Aging gracefully isn't just about your looks

Also featured in this segment was Dr. Poormina Sood, Director of the Women's Heart Health Initiative of Abbott Vascular.

Tips for daily living from The American Heart Association's Go Red For Women movement

Make Easy Lifestyle Changes. For example:

  • Look for short breaks each day (approx. 10-30 minutes) to implement heart healthy activities such as walking or other types of enjoyable physical activity

  • Take the Go Red Heart Checkup at to learn your heart disease risk. Once you're on the site, register to receive a free monthly email with recipes, health news, inspiring stories and more.

    >> Plan quick and simple healthy meals
    >> Know your family heart health history

    Tips for Women at Work:

  • Add extra walks to and from the water cooler

  • Take ten minute walks between meetings

  • Use the stairs instead of the elevator

  • Bring healthy snacks

  • Take time for lunch and eat at regular intervals versus skipping meals

  • Make time for physical activity - go to the gym and bring your favorite book or office materials to read or workout at home watching your favorite show

    Tips for Moms on the Go:

  • Plan meals in advance - visit for recipes from a number of heart-healthy cookbooks and use the online grocery list builder to quickly identify heart-healthy products to add to your grocery list

  • Set up "physical activity time" on a daily basis

  • Walk around your neighborhood or in your office

  • Run up and down the stairs

  • Do an exercise video

  • Walk when doing errands and park farther from your destination

  • Take your kids to the park and identify play time activities that help keep you fit

  • Join a walking group or ask friends to join you in daily walking

  • Work out when your child is at practice or extracurricular activities

  • Exercise while watching your favorite TV show

    Tips for Traveling for Work/Play:

  • Plan a physical activity routine

  • Airports and malls are great places to get in a brisk walk around the terminal or from one end of the mall to the other

  • Drink plenty of water

  • Take time to stretch while on the flight

  • Exercise in your hotel room - simple stretches or other exercise like sit ups and push ups

  • Take advantage of physical fitness facilities located in the hotel

  • Pack heart-healthy snacks, fruits, and know how to manage your snack triggers

  • Pack sneakers and comfortable clothes for working out

  • For frequent travel keep an extra pair of tennis shoes already packed in your bag

    Love Your Heart: Relaxation Tips:

  • Keep a journal BR>
  • Reduce stress: Plan a technology-free weekend balanced with active sports, swimming, skiing, horse-back riding, or other fun physical activityBR>
  • Celebrate your successes with healthy rewards like a massage or facialBR>
  • Read a book

    Heart attack warning signs for women, from Go Red For Women:
    Some heart attacks are sudden and intense, but most of them start slowly, with mild pain or discomfort. Often the people affected aren't sure what's wrong and wait too long before getting help. Here are some of the signs that can mean a heart attack is happening:

  • Chest discomfort. Most heart attacks involve discomfort in the center of the chest that lasts more than a few minutes, or that goes away and comes back. It can feel like uncomfortable pressure, squeezing, fullness or pain.

  • Discomfort in other areas of the upper body.

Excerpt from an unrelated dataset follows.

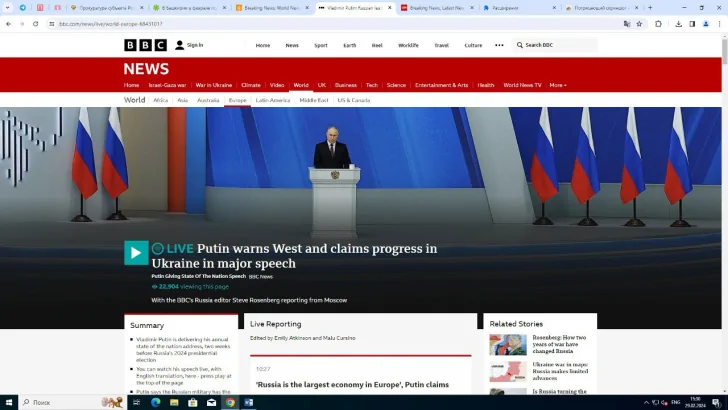Expand the More dropdown in the news navigation
This screenshot has width=728, height=410.
point(557,85)
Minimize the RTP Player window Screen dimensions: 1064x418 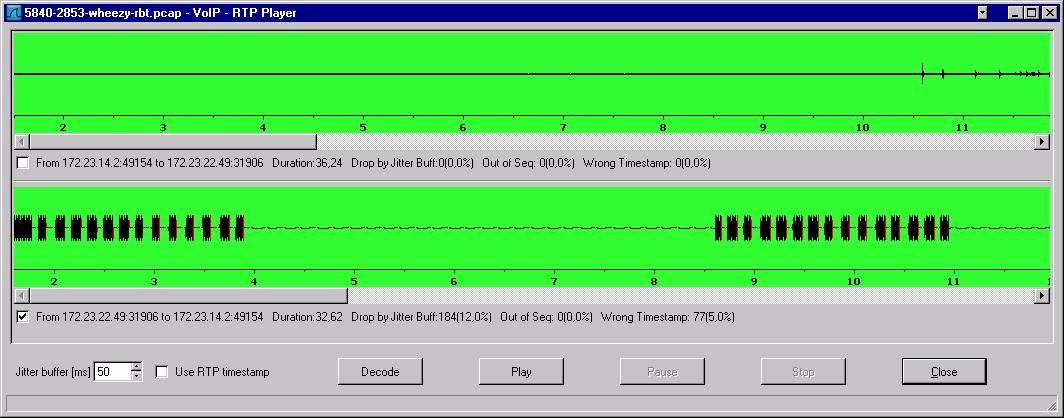point(1014,12)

Symptoms can include pain or discomfort in one or both arms, the back, neck, jaw or stomach.

  • Shortness of breath. This feeling may occur with or without chest discomfort.

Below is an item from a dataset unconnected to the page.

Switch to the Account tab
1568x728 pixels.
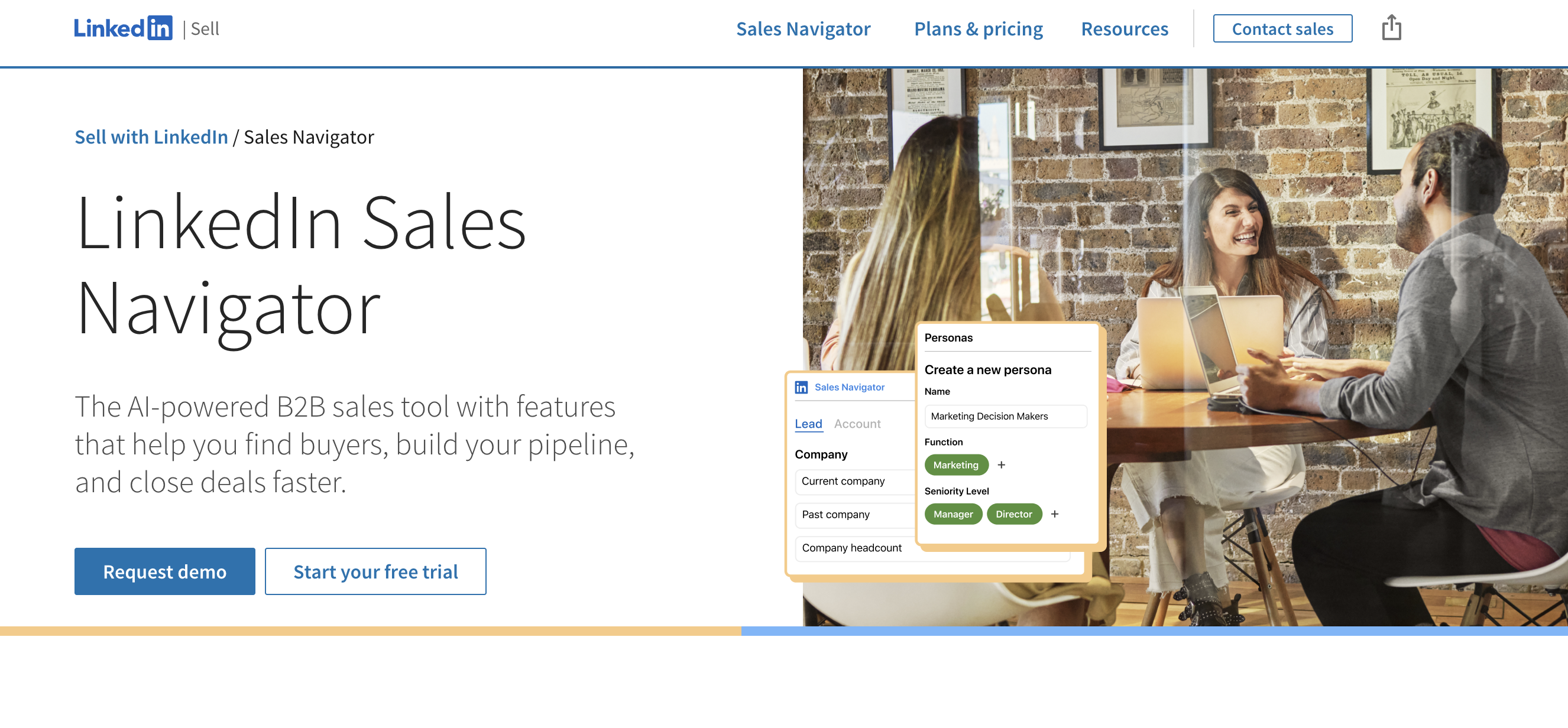click(857, 424)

  • Other signs: These may include breaking out in a cold sweat, nausea or lightheadedness.

    As with men, women's most common heart attack symptom is chest pain or discomfort. But women are somewhat more likely than men to experience some of the other common symptoms PARTICULARLY SHORTNESS OF BREATH, NAUSEA/VOMITING, AND BACK OR JAW PAIN.

    If you or someone you are with has chest discomfort, especially with one or more of the other signs, don't wait longer than five minutes before calling for help. Call 9-1-1. Calling 9-1-1 is almost always the fastest way to get lifesaving treatment. Emergency medical services (EMS) staff can begin treatment when they arrive - up to an hour sooner than if someone gets to the hospital by car. The staff members are also trained to revive someone whose heart has stopped. And you will get treated faster in the hospital if you arrive by ambulance.

    If you're the one having symptoms, and you can't access emergency medical services (EMS), have someone drive you to the hospital right away. Don't drive yourself, unless you have absolutely no other option.

    About Valerie Ramsey
    Valerie Ramsey is a woman who always looks ahead and asks What's Next? She has had at least four successful careers - including the modeling career she began in her 60s. She's also an author - her book is called "Gracefully: Looking and Being Your Best At Any Age". Valerie is a spokesperson for the American Heart Association's Go Red For Women Movement.

    About Dr. Poornima Sood
    Dr. Poornima Sood is a physician and director of clinical research at Abbott Vascular and a leader of Abbott Vascular's Women's Heart Health Initiative. Valerie and Dr. Sood are featured speakers at the American Heart Association Go Red For Women Luncheon taking place in San Francisco Friday.